You can now prepare and run a Phi-3-mini model on your Android smartphone, and view performance metrics:
First, cross-compile the model runner to run on Android using the commands below:
cd onnxruntime-genai
copy src\ort_genai.h examples\c\include\
copy src\ort_genai_c.h examples\c\include\
cd examples\c
mkdir build
cd build
Run the cmake
command as shown:
cmake -DCMAKE_TOOLCHAIN_FILE=C:\Users\$env:USERNAME\AppData\Local\Android\Sdk\ndk\27.0.12077973\build\cmake\android.toolchain.cmake -DANDROID_ABI=arm64-v8a -DANDROID_PLATFORM=android-27 -DCMAKE_BUILD_TYPE=Release -G "Ninja" ..
ninja
After successful build, a binary program called phi3
will be created.
Phi-3 ONNX models are hosted on HuggingFace.

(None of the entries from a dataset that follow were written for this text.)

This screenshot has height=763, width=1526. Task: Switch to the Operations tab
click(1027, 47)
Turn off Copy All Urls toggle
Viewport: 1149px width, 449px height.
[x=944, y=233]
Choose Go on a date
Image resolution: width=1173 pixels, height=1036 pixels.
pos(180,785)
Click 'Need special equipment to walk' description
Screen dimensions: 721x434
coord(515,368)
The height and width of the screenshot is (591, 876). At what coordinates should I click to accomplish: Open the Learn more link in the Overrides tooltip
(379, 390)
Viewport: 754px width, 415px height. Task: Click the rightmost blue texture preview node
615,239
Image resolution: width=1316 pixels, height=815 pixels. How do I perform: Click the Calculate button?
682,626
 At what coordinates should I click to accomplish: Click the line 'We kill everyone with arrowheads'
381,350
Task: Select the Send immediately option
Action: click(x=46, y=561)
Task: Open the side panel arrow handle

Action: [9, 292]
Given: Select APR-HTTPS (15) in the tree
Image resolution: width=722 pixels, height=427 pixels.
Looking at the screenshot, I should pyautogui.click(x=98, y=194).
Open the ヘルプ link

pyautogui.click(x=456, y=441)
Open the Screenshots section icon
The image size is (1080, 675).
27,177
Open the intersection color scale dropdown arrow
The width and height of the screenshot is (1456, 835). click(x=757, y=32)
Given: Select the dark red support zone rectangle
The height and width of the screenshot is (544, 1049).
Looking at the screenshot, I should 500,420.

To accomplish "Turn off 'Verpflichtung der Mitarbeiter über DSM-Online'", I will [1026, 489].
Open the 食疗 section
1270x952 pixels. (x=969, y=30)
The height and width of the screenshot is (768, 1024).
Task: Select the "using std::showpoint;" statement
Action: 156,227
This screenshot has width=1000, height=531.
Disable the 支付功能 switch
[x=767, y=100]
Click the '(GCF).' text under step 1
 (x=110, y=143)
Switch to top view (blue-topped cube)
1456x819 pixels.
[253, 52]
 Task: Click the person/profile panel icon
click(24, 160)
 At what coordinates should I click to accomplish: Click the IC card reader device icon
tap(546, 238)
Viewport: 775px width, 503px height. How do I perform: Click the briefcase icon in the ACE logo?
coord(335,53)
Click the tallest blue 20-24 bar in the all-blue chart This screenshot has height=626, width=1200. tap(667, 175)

You can download the Phi-3-mini model by using the huggingface-cli
command:
pip install huggingface-hub[cli]
huggingface-cli download microsoft/Phi-3-mini-4k-instruct-onnx --include cpu_and_mobile/cpu-int4-rtn-block-32-acc-level-4/* --local-dir .
This command downloads the model into a folder called cpu_and_mobile
.
The Phi-3-mini (3B) model has a short (4k) context version and a long (128k) context version. The long context version can accept much longer prompts and produce longer output text, but it does consume more memory. In this learning path, you will use the short context version, which is quantized to 4-bits.
Connect your phone to your computer using a USB cable.
You need to enable USB debugging on your Android device. You can follow Configure on-device developer options to do this.
Once you have enabled USB debugging and connected via USB, run:
adb devices
You should see your device listed to confirm it is connected.
adb push cpu-int4-rtn-block-32-acc-level-4 /data/local/tmp
adb push .\phi3 /data/local/tmp
adb push onnxruntime-genai\build\Android\Release\libonnxruntime-genai.so /data/local/tmp
adb push onnxruntime\build\Windows\Release\libonnxruntime.so /data/local/tmp
Use the runner to execute the model on the phone with the adb
command:
adb shell
cd /data/local/tmp
chmod 777 phi3
export LD_LIBRARY_PATH=$LD_LIBRARY_PATH:/data/local/tmp
./phi3 cpu-int4-rtn-block-32-acc-level-4
This will allow the runner program to load the model. It will then prompt you to input the text prompt to the model. After you enter your input prompt, the text output by the model will be displayed. On completion, performance metrics similar to those shown below should be displayed:
Prompt length: 64, New tokens: 931, Time to first: 1.79s, Prompt tokens per second: 35.74 tps, New tokens per second: 6.34 tps
You have successfully run the Phi-3 model on your Android smartphone powered by Arm.